- What needs to be done
Copy out the records from the line containing "Click the case heading ending in 检测报告案" through the line containing "[x=1201, y=20]", with both of those lines included.

Saved entries:
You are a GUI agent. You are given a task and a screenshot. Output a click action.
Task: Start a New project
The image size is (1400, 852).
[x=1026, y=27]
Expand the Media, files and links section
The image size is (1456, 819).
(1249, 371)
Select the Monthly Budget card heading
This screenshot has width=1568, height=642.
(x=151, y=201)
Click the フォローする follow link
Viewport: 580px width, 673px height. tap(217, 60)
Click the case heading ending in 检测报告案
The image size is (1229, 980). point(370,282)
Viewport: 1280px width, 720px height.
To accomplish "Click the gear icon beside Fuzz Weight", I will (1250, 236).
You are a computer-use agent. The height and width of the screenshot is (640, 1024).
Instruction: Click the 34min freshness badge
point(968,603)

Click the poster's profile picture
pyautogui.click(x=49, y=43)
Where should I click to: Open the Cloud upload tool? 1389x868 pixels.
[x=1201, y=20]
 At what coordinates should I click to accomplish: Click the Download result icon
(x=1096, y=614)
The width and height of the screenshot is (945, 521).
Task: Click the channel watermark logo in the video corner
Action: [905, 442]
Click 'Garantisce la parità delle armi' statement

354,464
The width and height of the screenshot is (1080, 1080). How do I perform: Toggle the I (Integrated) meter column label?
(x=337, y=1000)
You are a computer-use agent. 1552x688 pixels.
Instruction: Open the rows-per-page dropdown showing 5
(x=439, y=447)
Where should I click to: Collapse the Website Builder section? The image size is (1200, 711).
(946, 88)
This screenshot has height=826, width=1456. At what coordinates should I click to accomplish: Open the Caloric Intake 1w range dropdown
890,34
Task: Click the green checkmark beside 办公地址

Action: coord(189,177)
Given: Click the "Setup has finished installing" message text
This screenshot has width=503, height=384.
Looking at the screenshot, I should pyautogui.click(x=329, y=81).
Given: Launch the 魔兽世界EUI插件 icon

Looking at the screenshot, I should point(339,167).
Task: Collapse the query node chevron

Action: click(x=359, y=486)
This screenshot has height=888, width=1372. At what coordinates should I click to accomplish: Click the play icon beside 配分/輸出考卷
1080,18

- Solved problem
Click the case heading ending in 检测报告案
The image size is (1229, 980). point(370,282)
Viewport: 1280px width, 720px height.
To accomplish "Click the gear icon beside Fuzz Weight", I will (1250, 236).
You are a computer-use agent. The height and width of the screenshot is (640, 1024).
Instruction: Click the 34min freshness badge
point(968,603)

Click the poster's profile picture
pyautogui.click(x=49, y=43)
Where should I click to: Open the Cloud upload tool? 1389x868 pixels.
[x=1201, y=20]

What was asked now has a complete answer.